I still don't feel any conscious anger at the Lark, although I occasionally wonder if I could be rip shit without being aware of it. Could anger be in me after all, darting around unseen like a small, red fish beneath the surface of my catatonic murk?
If I
am
—both secretly angry and desperate to avoid the feeling—it would make sense to hide from the emotion in my parents' house. The Zailckases balk at any hint of rage. When I look back on my early childhood, I struggle to remember any conversations in which my parents revealed the deeper sources of their emotions with me or encouraged me to tell them about my own.

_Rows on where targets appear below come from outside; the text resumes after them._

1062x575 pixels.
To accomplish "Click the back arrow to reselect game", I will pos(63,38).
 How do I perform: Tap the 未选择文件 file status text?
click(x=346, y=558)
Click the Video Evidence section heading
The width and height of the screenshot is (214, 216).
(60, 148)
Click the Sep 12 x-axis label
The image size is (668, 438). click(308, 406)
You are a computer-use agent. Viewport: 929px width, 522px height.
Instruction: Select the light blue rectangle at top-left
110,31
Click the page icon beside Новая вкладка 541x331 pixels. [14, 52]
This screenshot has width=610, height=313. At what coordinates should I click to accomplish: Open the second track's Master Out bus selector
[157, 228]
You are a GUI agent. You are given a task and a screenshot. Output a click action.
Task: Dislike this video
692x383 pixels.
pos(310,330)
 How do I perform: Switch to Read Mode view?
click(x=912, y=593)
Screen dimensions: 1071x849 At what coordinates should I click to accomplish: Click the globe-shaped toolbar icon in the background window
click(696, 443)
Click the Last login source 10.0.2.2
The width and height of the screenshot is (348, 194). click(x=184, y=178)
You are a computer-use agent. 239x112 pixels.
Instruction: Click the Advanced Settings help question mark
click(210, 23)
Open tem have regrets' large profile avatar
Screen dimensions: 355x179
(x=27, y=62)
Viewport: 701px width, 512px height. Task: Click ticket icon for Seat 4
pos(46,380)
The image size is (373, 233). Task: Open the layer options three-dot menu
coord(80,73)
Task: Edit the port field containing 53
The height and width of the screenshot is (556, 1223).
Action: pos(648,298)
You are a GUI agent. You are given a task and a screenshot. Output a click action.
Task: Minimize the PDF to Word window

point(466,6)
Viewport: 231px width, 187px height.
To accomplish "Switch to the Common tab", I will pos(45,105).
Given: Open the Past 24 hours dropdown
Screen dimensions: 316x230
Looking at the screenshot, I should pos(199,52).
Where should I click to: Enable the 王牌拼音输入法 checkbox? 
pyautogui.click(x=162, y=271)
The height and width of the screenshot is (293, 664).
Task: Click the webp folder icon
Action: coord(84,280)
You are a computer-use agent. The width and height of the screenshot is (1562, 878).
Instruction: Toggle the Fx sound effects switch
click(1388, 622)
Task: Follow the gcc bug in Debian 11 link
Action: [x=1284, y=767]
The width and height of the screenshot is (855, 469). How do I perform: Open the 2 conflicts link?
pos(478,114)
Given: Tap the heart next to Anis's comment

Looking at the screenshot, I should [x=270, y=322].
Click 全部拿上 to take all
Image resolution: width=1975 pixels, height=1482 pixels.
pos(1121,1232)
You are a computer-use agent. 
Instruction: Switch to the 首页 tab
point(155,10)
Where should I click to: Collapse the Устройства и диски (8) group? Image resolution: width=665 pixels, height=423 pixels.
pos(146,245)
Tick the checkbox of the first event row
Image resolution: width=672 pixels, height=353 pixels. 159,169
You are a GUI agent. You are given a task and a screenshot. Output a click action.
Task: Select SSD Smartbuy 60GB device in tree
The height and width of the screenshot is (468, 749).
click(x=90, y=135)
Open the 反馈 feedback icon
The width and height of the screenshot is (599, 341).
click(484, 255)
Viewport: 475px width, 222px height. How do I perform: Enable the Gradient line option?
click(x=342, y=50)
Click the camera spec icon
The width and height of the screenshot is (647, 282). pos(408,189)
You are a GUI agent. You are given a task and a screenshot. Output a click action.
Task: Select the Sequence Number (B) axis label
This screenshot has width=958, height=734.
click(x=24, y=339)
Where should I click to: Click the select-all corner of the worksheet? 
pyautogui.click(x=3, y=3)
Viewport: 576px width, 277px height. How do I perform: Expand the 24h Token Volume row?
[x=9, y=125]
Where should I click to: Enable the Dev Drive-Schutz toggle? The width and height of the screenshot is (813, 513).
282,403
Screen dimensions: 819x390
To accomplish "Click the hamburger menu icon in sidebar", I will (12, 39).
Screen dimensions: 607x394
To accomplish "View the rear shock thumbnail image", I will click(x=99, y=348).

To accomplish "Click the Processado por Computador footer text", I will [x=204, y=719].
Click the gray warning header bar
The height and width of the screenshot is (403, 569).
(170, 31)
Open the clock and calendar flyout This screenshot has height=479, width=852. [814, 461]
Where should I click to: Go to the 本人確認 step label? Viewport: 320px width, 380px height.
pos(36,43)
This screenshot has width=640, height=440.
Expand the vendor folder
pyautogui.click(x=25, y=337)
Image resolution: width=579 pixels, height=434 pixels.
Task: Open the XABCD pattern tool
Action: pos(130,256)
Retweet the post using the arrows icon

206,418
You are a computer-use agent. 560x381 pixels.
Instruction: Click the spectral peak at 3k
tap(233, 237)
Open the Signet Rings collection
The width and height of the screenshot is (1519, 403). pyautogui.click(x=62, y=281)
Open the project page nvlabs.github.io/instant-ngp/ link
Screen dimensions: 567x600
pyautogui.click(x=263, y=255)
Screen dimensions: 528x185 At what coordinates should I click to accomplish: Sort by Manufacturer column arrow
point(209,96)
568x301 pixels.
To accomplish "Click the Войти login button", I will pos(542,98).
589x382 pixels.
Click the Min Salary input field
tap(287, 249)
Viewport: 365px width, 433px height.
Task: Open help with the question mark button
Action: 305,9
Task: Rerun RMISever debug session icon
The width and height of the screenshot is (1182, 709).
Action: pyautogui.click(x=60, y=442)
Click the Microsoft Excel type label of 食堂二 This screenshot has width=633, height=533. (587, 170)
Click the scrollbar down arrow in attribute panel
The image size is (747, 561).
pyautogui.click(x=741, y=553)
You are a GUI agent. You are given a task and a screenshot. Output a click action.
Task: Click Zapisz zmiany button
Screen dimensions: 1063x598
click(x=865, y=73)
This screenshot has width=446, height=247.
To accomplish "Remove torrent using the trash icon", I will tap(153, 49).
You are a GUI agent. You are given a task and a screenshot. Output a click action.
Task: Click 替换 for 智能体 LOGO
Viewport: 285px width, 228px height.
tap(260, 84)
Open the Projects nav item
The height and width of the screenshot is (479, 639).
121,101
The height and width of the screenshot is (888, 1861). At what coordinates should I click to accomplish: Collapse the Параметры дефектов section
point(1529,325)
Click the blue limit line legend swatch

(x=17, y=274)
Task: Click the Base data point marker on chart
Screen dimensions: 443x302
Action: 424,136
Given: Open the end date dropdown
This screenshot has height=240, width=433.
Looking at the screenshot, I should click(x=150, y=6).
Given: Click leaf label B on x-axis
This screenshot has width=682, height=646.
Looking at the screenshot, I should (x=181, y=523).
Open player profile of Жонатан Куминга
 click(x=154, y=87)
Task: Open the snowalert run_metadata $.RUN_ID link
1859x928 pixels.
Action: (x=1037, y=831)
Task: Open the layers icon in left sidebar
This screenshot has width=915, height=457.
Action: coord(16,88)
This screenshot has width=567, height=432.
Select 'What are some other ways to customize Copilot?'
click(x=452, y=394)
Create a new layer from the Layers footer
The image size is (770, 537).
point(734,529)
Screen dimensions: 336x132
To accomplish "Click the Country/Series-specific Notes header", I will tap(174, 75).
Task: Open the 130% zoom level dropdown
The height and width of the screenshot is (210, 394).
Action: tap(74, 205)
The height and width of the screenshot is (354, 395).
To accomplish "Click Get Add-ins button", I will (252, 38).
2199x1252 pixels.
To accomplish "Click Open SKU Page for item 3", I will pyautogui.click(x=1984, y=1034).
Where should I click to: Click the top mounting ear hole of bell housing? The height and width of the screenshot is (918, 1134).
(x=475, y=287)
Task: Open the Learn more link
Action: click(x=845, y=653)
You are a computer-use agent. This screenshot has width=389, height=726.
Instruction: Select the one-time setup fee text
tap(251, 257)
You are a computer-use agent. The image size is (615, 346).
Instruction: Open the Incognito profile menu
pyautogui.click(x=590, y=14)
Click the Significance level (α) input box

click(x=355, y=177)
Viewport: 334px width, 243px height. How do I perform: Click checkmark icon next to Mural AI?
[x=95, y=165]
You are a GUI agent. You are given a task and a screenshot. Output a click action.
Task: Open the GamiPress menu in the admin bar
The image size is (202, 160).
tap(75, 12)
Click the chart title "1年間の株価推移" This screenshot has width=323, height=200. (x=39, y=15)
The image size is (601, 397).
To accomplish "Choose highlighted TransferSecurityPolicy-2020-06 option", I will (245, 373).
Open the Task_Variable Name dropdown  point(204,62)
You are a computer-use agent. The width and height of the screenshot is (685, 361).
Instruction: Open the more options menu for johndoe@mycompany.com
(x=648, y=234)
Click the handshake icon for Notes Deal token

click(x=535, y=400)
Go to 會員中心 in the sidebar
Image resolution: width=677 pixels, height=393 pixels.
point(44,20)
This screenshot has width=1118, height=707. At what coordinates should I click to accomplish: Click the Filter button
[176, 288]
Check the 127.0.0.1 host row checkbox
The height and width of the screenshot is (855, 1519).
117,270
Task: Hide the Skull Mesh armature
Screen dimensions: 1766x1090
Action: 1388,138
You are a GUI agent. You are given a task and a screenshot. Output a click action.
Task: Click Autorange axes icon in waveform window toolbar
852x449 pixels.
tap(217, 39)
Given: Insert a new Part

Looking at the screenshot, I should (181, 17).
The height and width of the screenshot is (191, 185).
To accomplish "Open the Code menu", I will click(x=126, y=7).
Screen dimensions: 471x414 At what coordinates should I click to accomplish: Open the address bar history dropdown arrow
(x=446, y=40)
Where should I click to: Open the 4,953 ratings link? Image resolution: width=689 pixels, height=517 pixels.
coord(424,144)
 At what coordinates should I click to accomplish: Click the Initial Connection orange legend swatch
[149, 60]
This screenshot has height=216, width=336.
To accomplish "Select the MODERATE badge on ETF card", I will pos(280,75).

My parents' feelings always seemed veiled behind mixed messages. My young mother, then a toothpick-waisted brunette in her late twenties, was always rubbing her temples to mask the anger she tried to pass off as a headache. She claimed “nothing's the matter” as tears cascaded down her rouged cheeks or as she shouted with far more venom than a spilled glass of juice seemed to call for. As a kid, it all led me to suspect she was angry with me for a deeper, more mysterious offense. My father is mostly absent from these memories, gone for weeks and occasionally months at a time on business trips. When at home, he blamed all his fury on the stresses of work; he exploded over everyday annoyances like the way someone had loaded the dishwasher. Later, a journal from my early teenage years asks, “How is it that my father can pretend to be so blind to the big issues and so relentless about the small ones?”
As a small child, before my sister was born, whenever I turned my anger on my mom and dad my backside often met the end of a hairbrush. I also was variously bribed through tantrums with sheets of butterfly stickers, banished to my room, denied some long-awaited privilege, or yelled at in return. Whenever I expressed anger at someone outside of our little triad, my mother, although mortified and reprimanding, did not act like the end was quite so nigh as she did when I resisted her. In public, when I shot someone a dirty look or raised my voice above a protesting whimper, my coiffed mom would smile through her teeth and pull me aside by the skin on my arm, warning me not to “wear my heart on my sleeve.”
As a kid, I knew the warning meant I shouldn't show my feelings openly or clue anyone in to my internal state. As an adult, when curiosity sent me tracing the roots of the expression, I found out that it's a reference to the Middle Ages, when a man would wear his lover's ribbon or handkerchief on his sleeve, thereby publicly announcing their involvement. The phrase was first recorded in Shakespeare's
Othello
, where it draws a negative connotation. At the part where treacherous Iago hatches a plan to feign openness in an attempt to dupe Roderigo, he says, “I will wear my heart upon my sleeve, for daws to peck at.” I'm sure my mother didn't want me to be emotionally forthcoming for fear that other people would use my feelings to wound or manipulate me, but that's exactly what I'd always felt she was doing whenever she reached for the phrase.